Здесь постель тоже была аккуратно застелена. По-видимому,
эта комната содержалась в идеальном порядке, чтобы в любой момент принять
кого-нибудь из родных или близких.
Следующая просторная спальня отводилась гостям.
Она имела отдельную ванную и… Дорис Кейн застыла на пороге,
невольно вскрикнув при виде темно-бурых пятен на кровати, о зловещем
происхождении которых она сразу догадалась.
На негнущихся ногах Дорис приблизилась к кровати и дрожащей
рукой провела по заскорузлому покрывалу.
Однако на полу она не обнаружила этих ужасных пятен, зато в
ванной ее ожидало зрелище целой кучи перепачканных в крови полотенец.
Преодолев первый испуг, Дорис принялась лихорадочно
соображать. По всей вероятности, произошел несчастный случай, и кто-то,
очевидно, потерял много крови. Ее промокали полотенцами, чтобы не капала на
пол, а лежал пострадавший, как видно, на кровати, ожидая, когда прибудет
доктор…
В памяти всплыли слова соседки: «А в последний раз даже
стреляли!»
Дорис Кейн поспешно спустилась вниз и выбежала на крыльцо,
где ярко светило солнце, пахло цветущими апельсиновыми деревьями, пели птицы и
слышались голоса детей, игравших неподалеку.
Она захлопнула дверь, и замок щелкнул у нее за спиной. Потом
открыла почтовый ящик, положила ключ под письмо от Альфонса Бейкера Карра и
бросилась к машине. Ей не терпелось сесть в нее и уехать подальше от этого
ужасного места.
В душевном смятении Дорис строила самые невероятные
предположения. Не застрелил ли Джим кого-нибудь? Может быть, оружие
разрядилось? Что с Паулой, возможно, она скрывается от полиции? А может быть,
сама стала жертвой? Паула не из тех, кто будет прятаться и таиться. Нет, она не
побежит, она встретит опасность с открытым лицом. Паула была и останется такой.

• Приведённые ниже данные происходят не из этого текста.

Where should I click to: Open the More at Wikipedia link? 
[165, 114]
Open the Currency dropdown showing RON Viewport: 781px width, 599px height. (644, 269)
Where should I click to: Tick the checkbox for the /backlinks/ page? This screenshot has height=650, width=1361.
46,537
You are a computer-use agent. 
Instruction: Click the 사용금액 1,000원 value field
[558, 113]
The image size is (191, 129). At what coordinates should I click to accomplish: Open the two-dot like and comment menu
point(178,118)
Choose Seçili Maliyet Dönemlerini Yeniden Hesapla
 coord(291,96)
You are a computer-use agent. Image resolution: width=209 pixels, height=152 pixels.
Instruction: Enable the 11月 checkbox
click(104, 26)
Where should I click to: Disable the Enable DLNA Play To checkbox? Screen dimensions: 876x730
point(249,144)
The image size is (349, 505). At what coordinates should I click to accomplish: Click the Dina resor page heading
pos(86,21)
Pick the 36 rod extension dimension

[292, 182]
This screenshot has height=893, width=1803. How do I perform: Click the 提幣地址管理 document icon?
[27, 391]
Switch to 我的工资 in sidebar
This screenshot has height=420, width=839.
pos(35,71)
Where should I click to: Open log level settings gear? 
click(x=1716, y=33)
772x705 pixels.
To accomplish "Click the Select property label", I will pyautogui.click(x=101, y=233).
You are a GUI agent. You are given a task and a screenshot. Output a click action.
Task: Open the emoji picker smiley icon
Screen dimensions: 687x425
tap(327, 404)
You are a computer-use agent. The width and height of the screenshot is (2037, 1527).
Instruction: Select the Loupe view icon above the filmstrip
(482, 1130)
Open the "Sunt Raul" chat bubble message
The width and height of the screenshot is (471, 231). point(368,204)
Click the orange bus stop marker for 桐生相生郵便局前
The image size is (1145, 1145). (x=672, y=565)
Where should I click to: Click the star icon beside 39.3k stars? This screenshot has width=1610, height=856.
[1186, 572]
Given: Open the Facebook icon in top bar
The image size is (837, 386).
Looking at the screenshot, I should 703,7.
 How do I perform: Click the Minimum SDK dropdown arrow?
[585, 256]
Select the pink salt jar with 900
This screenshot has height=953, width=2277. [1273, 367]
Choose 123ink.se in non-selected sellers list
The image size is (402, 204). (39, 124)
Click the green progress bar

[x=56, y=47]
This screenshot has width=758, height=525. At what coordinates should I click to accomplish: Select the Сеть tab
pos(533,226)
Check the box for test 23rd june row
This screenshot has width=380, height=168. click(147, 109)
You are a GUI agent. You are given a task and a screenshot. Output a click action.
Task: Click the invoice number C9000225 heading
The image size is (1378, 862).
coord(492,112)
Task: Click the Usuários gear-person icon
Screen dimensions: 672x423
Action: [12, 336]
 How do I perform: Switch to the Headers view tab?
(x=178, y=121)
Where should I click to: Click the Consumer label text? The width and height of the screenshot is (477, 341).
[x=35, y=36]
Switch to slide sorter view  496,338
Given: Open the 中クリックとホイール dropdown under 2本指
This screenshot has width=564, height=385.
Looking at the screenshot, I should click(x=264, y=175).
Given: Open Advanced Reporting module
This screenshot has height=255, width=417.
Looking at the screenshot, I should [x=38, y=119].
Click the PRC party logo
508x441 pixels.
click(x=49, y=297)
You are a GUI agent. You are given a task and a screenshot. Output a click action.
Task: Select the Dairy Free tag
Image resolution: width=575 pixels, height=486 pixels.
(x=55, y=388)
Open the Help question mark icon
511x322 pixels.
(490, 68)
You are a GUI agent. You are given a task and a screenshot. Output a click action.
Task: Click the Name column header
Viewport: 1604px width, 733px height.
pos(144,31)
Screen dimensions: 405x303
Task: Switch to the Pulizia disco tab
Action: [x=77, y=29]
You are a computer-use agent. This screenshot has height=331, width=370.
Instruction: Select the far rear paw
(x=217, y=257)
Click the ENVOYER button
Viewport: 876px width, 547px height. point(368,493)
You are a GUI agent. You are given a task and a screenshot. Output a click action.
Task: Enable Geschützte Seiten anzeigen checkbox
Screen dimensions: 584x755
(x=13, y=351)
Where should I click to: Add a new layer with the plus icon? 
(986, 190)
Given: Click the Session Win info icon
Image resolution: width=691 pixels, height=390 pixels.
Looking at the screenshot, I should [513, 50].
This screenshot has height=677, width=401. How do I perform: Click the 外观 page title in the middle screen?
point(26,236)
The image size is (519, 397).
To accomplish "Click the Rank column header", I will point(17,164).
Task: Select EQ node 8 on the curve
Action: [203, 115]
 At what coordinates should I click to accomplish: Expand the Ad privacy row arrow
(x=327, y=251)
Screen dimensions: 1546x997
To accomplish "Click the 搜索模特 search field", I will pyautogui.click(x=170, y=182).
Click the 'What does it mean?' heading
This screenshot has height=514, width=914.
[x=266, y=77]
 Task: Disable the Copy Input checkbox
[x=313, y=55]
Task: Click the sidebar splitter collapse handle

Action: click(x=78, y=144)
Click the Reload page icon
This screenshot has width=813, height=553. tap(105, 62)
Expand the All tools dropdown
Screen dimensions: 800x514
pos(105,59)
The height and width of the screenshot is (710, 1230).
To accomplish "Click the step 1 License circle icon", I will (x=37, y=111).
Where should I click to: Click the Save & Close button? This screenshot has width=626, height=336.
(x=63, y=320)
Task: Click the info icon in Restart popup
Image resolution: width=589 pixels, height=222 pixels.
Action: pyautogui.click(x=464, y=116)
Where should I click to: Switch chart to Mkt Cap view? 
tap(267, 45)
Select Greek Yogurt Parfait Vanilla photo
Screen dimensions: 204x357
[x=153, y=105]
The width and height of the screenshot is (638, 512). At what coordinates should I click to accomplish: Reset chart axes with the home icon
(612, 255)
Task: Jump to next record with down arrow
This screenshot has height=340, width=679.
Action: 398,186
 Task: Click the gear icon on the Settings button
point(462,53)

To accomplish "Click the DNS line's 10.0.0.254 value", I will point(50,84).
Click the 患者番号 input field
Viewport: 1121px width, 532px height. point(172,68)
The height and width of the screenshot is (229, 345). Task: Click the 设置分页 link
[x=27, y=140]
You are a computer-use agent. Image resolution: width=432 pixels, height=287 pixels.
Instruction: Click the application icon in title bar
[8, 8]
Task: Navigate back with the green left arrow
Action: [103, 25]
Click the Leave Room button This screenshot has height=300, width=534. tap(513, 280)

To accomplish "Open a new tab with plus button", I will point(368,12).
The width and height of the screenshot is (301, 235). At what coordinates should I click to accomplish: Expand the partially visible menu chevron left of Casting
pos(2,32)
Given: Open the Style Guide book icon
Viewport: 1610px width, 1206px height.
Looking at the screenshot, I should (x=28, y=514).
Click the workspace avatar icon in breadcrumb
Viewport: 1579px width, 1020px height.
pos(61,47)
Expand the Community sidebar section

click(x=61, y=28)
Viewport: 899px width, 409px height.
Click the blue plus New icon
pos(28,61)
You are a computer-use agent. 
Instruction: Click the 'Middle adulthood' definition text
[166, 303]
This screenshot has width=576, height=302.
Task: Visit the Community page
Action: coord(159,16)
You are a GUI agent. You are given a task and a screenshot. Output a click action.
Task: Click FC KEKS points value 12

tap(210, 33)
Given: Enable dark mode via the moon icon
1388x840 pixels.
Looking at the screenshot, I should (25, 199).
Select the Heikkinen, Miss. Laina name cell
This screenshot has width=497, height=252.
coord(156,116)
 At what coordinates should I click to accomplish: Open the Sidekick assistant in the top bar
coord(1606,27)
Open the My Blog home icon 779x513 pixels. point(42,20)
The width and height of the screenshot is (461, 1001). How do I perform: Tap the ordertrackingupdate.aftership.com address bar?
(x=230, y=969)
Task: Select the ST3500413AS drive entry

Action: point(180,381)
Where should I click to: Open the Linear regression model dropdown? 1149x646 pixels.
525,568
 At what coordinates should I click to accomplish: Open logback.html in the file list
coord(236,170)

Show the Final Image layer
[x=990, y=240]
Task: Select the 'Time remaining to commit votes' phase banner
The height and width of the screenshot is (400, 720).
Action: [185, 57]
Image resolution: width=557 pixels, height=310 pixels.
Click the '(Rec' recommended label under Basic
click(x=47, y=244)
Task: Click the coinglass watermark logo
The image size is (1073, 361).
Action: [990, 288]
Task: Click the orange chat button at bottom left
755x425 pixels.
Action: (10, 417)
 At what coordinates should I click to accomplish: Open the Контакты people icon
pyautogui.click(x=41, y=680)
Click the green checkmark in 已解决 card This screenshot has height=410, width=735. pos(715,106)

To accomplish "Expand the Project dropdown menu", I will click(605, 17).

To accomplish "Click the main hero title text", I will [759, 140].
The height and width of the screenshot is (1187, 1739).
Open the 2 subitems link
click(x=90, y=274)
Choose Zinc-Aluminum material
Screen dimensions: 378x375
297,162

Она никогда не боялась отвечать за свои поступки.
Дорис Кейн бесцельно ехала по извилистой Хиллкрест-Драйв,
пока перед ней не выросло препятствие в виде отвесного склона.
Тогда она развернулась и повела свой пикап в обратном
направлении — к центральной улице Мэдисон-Сити.
Здесь признаки приближающегося праздника были особенно
заметны: мужчины все как один вырядились в тесные джинсы и сапоги на высоком
каблуке, явно затруднявшие передвижение. Неизменной принадлежностью мужского
населения были также широкополые шляпы, пестрые шейные платки, усы и бороды. В
витринах магазинов красовались ковбойские шляпы по 2 доллара 99 центов за
штуку, ярко-синие, золотистые или красные платки и самая модная обувь сезона —
сапоги.
Повсюду царило веселье и непринужденность в обращении.
Прохожие останавливали друг друга, чтобы похвастать своим нарядом и обменяться
шуточками по поводу усов и ковбойских причиндалов.